Exercise instructions:
**a.** In the painting listing, explain why the Daily Express of 9 November 1920 is cited under Literature for The Girl with Flowers.
**b.** In the painting listing, switch "Goupil Gallery Salon" to "Goupil Gallery Exhibition" and write out the part that opens with the words containing "Signed and dated" and closes with "x 45.7 cms.)".
**c.** Answer these from the painting listing:
(i) What are the dimensions in inches of The Girl with Flowers?
(ii) From whom was The Girl with Flowers acquired?
(iii) What is the medium of Portrait of Rose?

Excerpt to read:
########

• The Girl with Flowers, 1920 -
    Reserved

    Signed and dated Oct 1920, oil on canvas, 42 x 24 ins. (106.6 x 61 cms.)
    Provenance: acquired directly from the artist's son
    Exhibited: Goupil Gallery Salon, November 1920
    Literature: Daily Express, 9 November, 1920

    This key early work by Klinghoffer was painted during her last year at the Slade. The model was a customer of the Klinghoffer family's dressmaking shop.

    Exhibited at the Goupil Gallery Salon in 1920 alongside works by Augustus John, Laura Knight, Glyn Philpot, Matisse and Lucien Pissarro, The Girl with Flowers was singled out for praise and Klinghoffer declared to be the new 'girl genius of the Slade' (Daily Express, 9 November, 1920).
  • Portrait of Rose, 1919 -
    Sold

    Titled on label to the reverse, oil on panel, 18 x 18 ins. (45.7 x 45.7 cms.)

########

Supplied data:
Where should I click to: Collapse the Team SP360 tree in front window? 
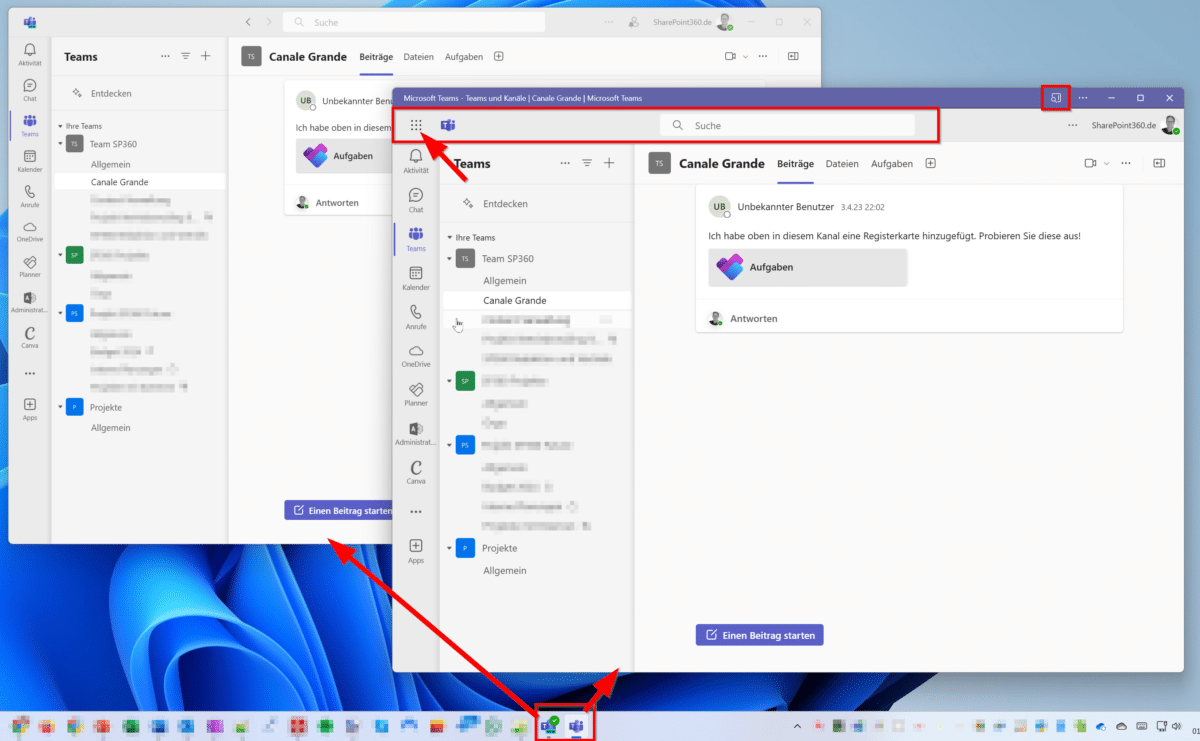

########

Replies:
**a.** That issue is the source given for the praise the painting received at the 1920 Goupil Gallery Salon. There it was singled out, and Klinghoffer was declared the new 'girl genius of the Slade'.

**b.**
Signed and dated Oct 1920, oil on canvas, 42 x 24 ins. (106.6 x 61 cms.)
    Provenance: acquired directly from the artist's son
    Exhibited: Goupil Gallery Exhibition, November 1920
    Literature: Daily Express, 9 November, 1920

    This key early work by Klinghoffer was painted during her last year at the Slade. The model was a customer of the Klinghoffer family's dressmaking shop.

    Exhibited at the Goupil Gallery Exhibition in 1920 alongside works by Augustus John, Laura Knight, Glyn Philpot, Matisse and Lucien Pissarro, The Girl with Flowers was singled out for praise and Klinghoffer declared to be the new 'girl genius of the Slade' (Daily Express, 9 November, 1920).
  • Portrait of Rose, 1919 -
    Sold

    Titled on label to the reverse, oil on panel, 18 x 18 ins. (45.7 x 45.7 cms.)

**c.**
(i) 42 x 24 inches.
(ii) The artist's son.
(iii) Oil on panel.